Windows 10: Version, Builds, and Updates Oh My!!!
Version, Builds, and Updates Oh My!!!
I just did a clean install of Windows 10. I then checked for updates a only got a few. This started me thinking since when I do 7 or 8 clean install, I get a lot of updates. So, I started my google quest to learn more about Versions, Builds, and Updates for Windows 10. I read Brink's Sticky as well. I have attached a pic to show what I have. Check for updates indicate that I am up to date.
Can someone explain Version, Build, Anniversary, and updates? Or maybe direct me to information that explains what these are as compared to the old way? I'm more familiar with lets say Windows 7 Home Premium, Service packs, and monthly updates. As a student in computers and networks I think I may need to have a better understanding how Windows 10 does things.
This (Windows as a service and Servicing links are informative) - https://support.microsoft.com/en-us/...update-history
Windows 10 updates are cumulative, so you only need to install like 3-4 updates, which include everything.
There are 3 major versions, basically: RTM (Build 10240), SP1 (Build 10586) and SP2 (Build 14393 or 1607 AU).
Updates currently download only, what is needed, lets say there is 800MB update, 10 will download only 150 MB.
And if this was not good enough, MS is planning to improving it even further with Unified Update Platform (UUP).
From a practical standpoint it is Windows 10, Version 1607 and Build 14393.447, also referred to as the AU/Anniversary Update. The Version number changed such as 1607 [July 2016] replaced 1511 [November 2015] which replaced 10240 [the original RTM[Release To Market/Manufacturing] version]. The Build number is somewhat similar to a Service Pack as used on Win7 and earlier. It gets confusing when Upgrade and update are used interchangeably. Added to the mix of the RTM/Release version we also have the IP/Insider Preview version [formerly the Technical Preview] which could also be called the BETA or testing version. The IP version has larger Build numbers.
The .xxx on the Build number changes more frequently than the other numbers.
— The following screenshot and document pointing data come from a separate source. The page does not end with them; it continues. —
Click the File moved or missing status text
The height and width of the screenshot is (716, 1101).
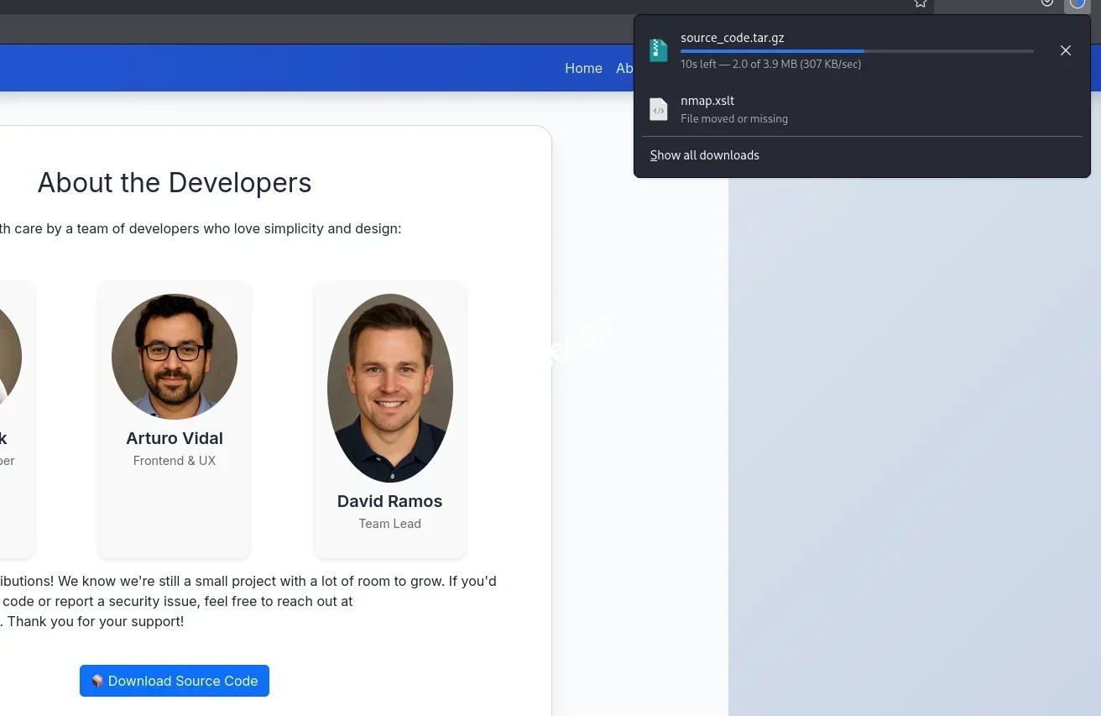[733, 118]
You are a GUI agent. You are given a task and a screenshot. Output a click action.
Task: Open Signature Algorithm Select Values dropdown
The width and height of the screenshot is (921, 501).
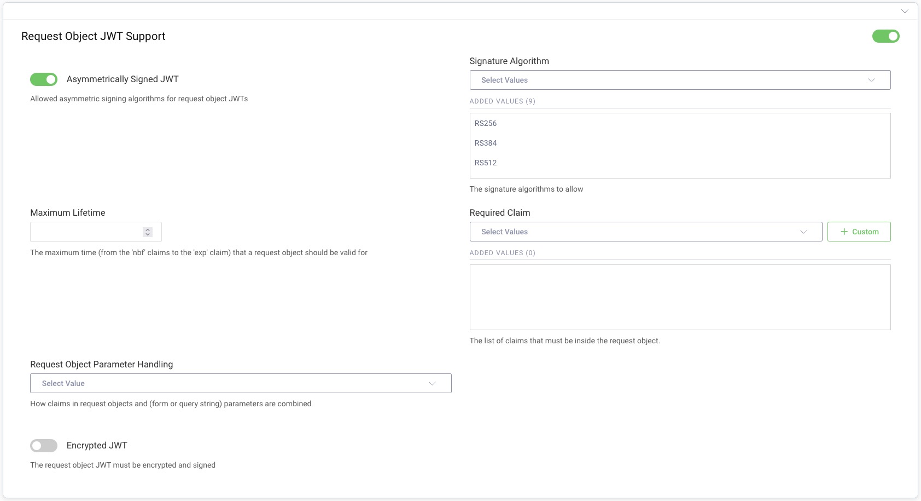(x=667, y=80)
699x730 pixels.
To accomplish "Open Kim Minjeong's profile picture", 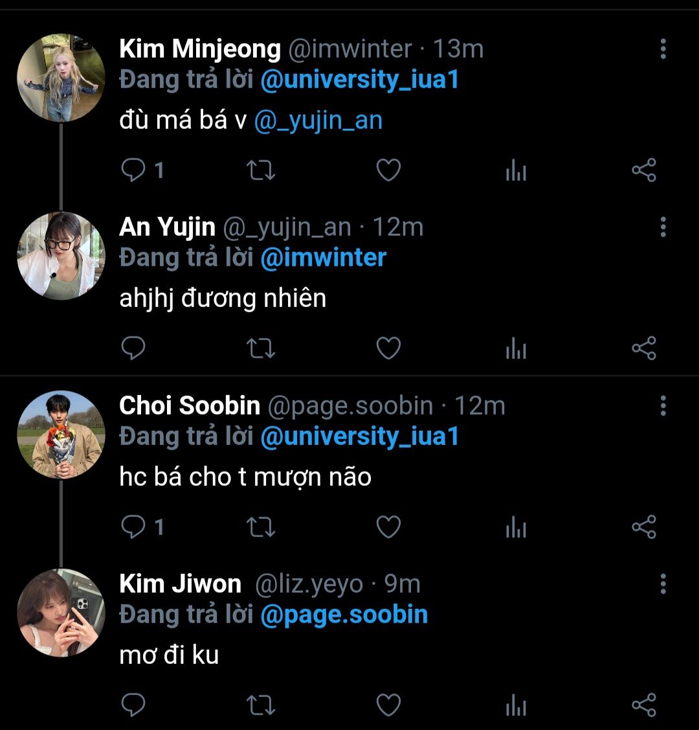I will (x=61, y=78).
As to the confusion, it's important to have those numbers mentioned in questions or System Specs so solutions for the RTM version don't include those for the testing version.
Thank you for your response. Things are starting to sink in a little. I do like the cumulative aspect. Seems MS heard the cry about updates.
Right! I just did an install of Windows 7 for a friend...OMG.... over 200 different updates that took me about 2 days to finally get through - and that was after working a couple hours to just get Windows Update to do anything at all!
this is my first post and my enlish is poor so hope you understood.